**** Okuma Metni

UZMAR'ın desteklediği Edirne'nin Gömüt Taşları kitabı okuyucuyla buluşuyor!

UZMAR tarafından sosyal sorumluluk anlayışıyla desteklenen ve kültürel değerlerin günümüze ulaşması ve korunması amacı güden Edirne'nin Gömüt Taşları kitabının basın toplantısı düzenlendi.

UZMAR tarafından sosyal sorumluluk anlayışıyla desteklenen ve kültürel değerlerin günümüze ulaşması ve korunması amacı güden Edirne’nin Gömüt Taşları kitabının basın toplantısı düzenlendi.

Cem Altınel’in kaleme aldığı, Devrim Yaman’ın tasarladığı Edirne’nin Gömüt Taşları adını taşıyan kitabın basın toplantısına UZMAR Onursal Başkanı Kapt. Ş. Kaan Altuğ, UZMAR CEO’su Müh. A. Noyan Altuğ, Edirne İl ve Kültür Turizm Müdürü Kemal Soytürk, İTÜ Denizcilik Fakültesi Mezunları Sosyal Yardım Vakfı (DEFAV) Yönetim Kurulu Başkanı Müh. İlker Meşe ve TMMOB Gemi Makineleri İşletme Mühendisleri Odası (GEMİMO) Yönetim Kurulu Başkanı Müh. Feramuz Aşkın da katıldı.

********
**** Verilen Satırlar

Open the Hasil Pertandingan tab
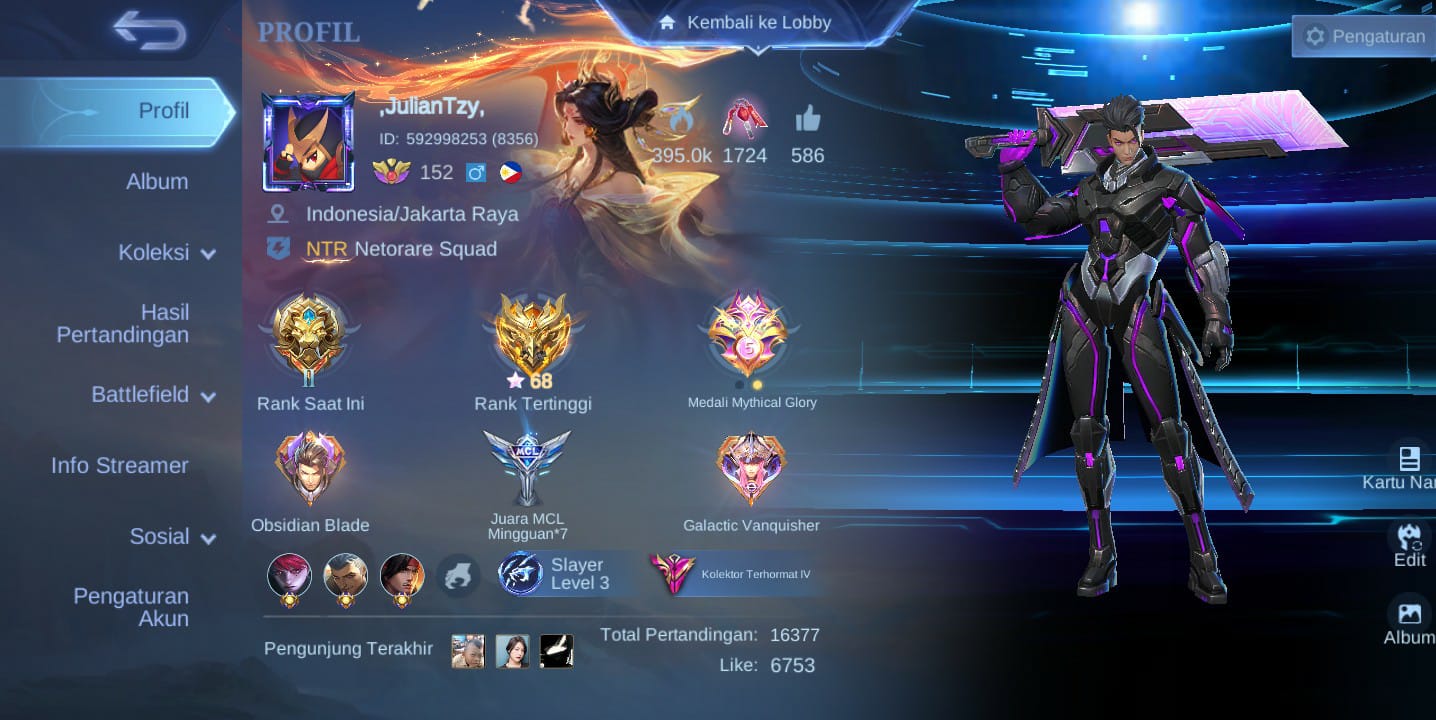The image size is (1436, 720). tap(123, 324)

********
**** Verilen Satırlar

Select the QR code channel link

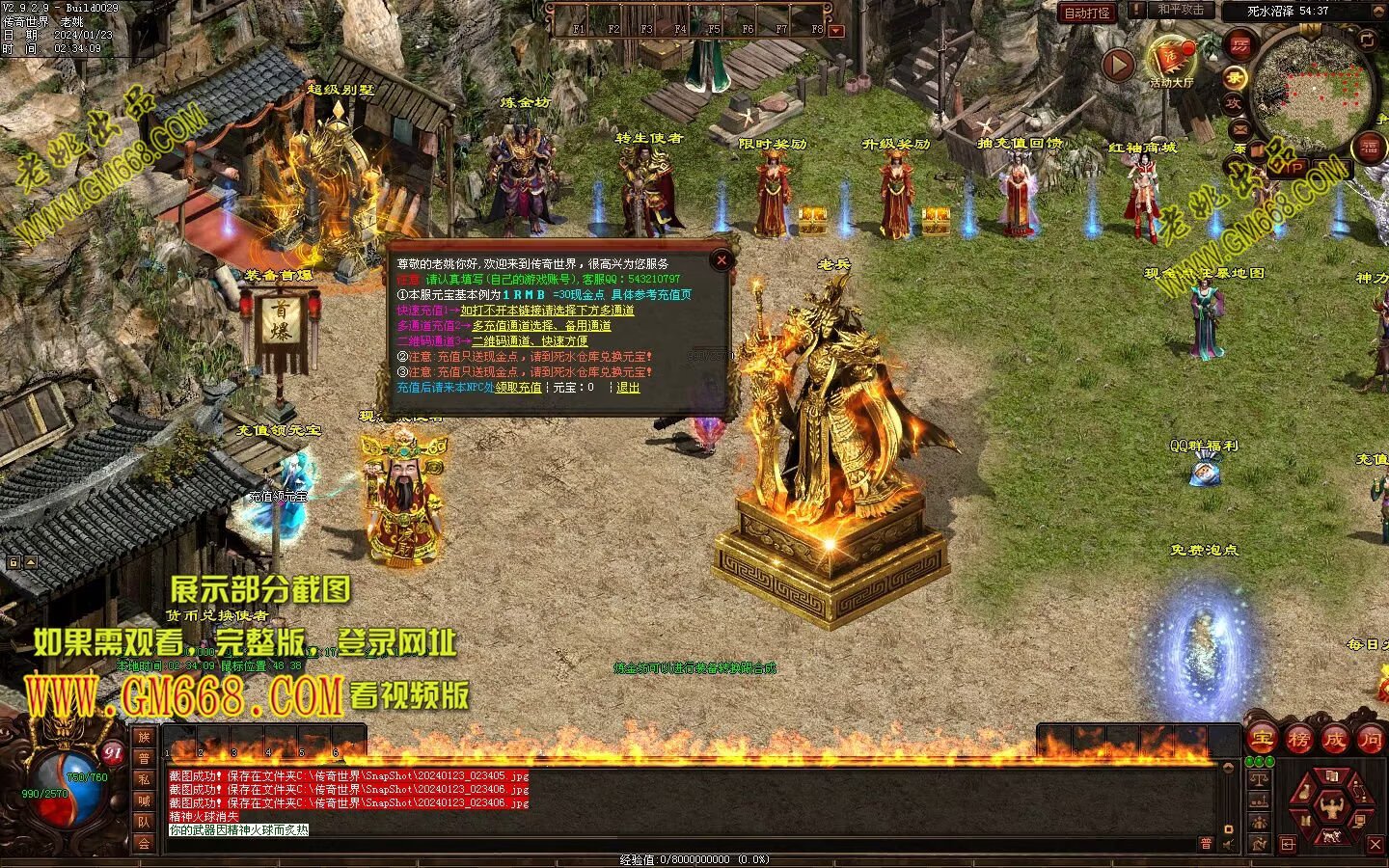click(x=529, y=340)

********
**** Verilen Satırlar

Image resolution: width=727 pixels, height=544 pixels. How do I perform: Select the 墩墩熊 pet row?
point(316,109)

********

### Yapılacak Çalışmalar
[a] Haberde sözü edilen Edirne'nin Gömüt Taşları kitabını kim kaleme almıştır?
[b] Haberde "UZMAR'ın desteklediği Edirne'nin" sözcüklerinden başlayıp "Edirne'nin Gömüt Taşları kitabının basın toplantısı düzenlendi." sözcüklerine kadar uzanan kısmı kelimesi kelimesine aktarınız.
Yanıtlarınızda yalnızca haberi esas alınız.

### Görev Çözümleri
[a] Cem Altınel.

[b]
UZMAR'ın desteklediği Edirne'nin Gömüt Taşları kitabı okuyucuyla buluşuyor!

UZMAR tarafından sosyal sorumluluk anlayışıyla desteklenen ve kültürel değerlerin günümüze ulaşması ve korunması amacı güden Edirne'nin Gömüt Taşları kitabının basın toplantısı düzenlendi.